The CLI also makes sense for AI agents in development-focused environments, where the agent already has Node and npx available and you would rather shell out a single command than wire up MCP. For non-developer users, MCP is the friendlier path.
The CLI prints JSON by default for shell composition and supports --output text for human-readable runs.
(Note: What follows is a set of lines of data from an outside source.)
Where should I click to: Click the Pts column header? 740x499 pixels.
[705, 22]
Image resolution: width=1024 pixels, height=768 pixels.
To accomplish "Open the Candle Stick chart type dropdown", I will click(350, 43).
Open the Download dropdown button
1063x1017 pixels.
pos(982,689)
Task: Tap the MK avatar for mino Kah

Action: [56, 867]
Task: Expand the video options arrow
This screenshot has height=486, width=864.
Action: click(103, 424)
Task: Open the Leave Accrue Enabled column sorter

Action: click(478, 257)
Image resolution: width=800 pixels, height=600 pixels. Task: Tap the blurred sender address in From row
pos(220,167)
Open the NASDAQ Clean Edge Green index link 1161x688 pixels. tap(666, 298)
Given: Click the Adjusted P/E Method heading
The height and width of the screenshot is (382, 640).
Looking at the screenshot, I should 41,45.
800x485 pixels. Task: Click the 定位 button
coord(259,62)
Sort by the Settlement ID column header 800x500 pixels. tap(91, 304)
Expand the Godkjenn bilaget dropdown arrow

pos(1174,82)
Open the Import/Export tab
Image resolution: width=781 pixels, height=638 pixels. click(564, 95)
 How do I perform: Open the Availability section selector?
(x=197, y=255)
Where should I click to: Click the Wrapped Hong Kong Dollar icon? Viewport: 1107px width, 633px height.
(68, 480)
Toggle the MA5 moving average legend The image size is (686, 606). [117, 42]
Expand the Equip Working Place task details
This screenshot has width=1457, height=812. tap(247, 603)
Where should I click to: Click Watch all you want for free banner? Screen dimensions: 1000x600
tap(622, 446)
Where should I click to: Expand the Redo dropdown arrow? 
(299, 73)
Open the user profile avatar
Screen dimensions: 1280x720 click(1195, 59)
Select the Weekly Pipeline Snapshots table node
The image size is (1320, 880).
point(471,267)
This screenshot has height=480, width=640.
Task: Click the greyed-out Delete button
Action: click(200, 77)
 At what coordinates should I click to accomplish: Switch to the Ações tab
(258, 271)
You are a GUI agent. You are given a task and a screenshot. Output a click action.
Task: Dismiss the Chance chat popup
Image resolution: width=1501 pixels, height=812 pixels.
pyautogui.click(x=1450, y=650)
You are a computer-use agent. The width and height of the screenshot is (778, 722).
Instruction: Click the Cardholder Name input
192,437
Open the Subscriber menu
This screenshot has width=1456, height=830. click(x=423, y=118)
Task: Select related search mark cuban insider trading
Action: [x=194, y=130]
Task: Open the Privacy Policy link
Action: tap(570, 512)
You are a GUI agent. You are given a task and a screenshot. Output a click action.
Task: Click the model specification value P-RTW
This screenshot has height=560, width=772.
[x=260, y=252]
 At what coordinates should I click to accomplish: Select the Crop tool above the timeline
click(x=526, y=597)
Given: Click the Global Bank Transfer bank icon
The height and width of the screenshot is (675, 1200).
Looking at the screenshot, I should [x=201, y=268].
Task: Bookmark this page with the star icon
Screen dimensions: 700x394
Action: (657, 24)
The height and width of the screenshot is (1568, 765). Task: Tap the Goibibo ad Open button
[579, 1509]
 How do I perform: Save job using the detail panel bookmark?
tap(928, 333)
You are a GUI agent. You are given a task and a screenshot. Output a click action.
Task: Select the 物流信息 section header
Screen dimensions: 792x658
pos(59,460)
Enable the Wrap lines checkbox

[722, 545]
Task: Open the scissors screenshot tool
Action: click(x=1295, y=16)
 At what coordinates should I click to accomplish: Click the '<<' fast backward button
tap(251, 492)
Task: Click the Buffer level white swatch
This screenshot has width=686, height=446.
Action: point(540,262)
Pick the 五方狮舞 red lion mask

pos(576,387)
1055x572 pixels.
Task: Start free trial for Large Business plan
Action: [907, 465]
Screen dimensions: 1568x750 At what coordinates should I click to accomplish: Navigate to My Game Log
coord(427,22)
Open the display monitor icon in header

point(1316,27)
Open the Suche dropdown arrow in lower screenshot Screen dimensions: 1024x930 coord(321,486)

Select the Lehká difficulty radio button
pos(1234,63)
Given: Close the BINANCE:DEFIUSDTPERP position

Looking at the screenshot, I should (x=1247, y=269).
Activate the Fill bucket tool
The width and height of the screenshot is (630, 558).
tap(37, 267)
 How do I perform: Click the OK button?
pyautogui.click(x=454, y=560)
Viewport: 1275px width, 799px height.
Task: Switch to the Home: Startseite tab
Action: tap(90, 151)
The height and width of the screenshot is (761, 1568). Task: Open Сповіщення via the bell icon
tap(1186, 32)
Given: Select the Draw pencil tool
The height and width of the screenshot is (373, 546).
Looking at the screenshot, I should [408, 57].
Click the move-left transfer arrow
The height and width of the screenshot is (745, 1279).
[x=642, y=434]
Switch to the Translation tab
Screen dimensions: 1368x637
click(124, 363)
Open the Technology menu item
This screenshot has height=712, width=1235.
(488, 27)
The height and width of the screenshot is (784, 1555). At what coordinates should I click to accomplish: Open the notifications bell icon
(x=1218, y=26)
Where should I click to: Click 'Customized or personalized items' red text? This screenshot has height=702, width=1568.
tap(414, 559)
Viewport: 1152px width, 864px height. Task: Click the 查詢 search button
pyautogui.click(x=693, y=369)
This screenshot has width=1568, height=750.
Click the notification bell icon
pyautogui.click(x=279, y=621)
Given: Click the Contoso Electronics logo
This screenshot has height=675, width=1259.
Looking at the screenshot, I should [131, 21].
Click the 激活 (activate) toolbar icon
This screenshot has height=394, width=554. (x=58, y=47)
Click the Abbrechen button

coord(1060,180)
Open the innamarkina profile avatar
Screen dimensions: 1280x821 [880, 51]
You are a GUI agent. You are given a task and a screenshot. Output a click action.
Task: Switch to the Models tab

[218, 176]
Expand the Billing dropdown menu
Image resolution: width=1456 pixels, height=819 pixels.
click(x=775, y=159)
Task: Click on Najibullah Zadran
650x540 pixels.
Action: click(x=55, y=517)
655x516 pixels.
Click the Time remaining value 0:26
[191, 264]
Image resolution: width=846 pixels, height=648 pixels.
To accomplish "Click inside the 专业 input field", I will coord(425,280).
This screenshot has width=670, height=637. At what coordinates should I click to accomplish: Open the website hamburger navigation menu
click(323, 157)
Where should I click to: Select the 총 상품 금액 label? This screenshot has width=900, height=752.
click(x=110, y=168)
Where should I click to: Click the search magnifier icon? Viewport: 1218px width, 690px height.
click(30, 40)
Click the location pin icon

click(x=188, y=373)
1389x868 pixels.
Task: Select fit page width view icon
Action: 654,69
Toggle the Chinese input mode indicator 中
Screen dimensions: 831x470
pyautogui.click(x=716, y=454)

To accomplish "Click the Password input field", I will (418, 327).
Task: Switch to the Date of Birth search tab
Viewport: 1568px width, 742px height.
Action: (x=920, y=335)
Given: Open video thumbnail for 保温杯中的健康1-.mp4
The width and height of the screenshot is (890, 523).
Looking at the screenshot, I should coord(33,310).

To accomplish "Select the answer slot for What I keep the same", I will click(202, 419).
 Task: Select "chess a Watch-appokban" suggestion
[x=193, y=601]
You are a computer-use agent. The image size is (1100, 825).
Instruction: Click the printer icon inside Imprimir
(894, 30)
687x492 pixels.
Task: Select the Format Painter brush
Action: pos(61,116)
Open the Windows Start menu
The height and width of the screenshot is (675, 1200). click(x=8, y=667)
Run it with npx to always pick up the latest version:
export SLIDESHOT_API_KEY="sk_live_xxxx"
npx slideshot runs create https://app.example.com \
--goal "Open the analytics dashboard and create a new project" \
--options '{"artifacts":{"gif":true}}'
npx slideshot runs wait <RUN_ID>
npx slideshot runs download <RUN_ID> --artifact demo.mp4 --dir ./artifacts
When the HTTP API makes sense
Reach for the API directly when:
- You are wiring Slideshot into a server-side service or worker.
- The agent in question can make HTTP requests but does not support MCP and has no shell access.
- You want to embed Slideshot in your own product.
See API key and API overview for endpoint shapes.
Side-by-side
| Concern | MCP | CLI |
|---|---|---|
| Best for | Conversational, agent-driven workflows | Scripts, CI, scheduled jobs |
| Auth | OAuth-approved access token per agent | API key via SLIDESHOT_API_KEY |
| Input | Natural language + tool calls | Flags, JSON files, stdin |
| Output | Structured tool results in the conversation | JSON or text on stdout |
| Awaiting input | Agent reads the prompt and submits the value | npx slideshot runs input <id> --value <otp> |
| Skill compatible | Yes | Yes |
Which one should you choose
- Start with MCP if a human is collaborating with an AI agent to create a demo video.
- Start with the CLI if the recording should happen automatically after a release, docs update, or scheduled campaign.
- Use both together when the agent helps design the workflow interactively and the CLI runs the final repeatable automation.
- Drop down to the HTTP API when neither fits or you are building a server-side integration.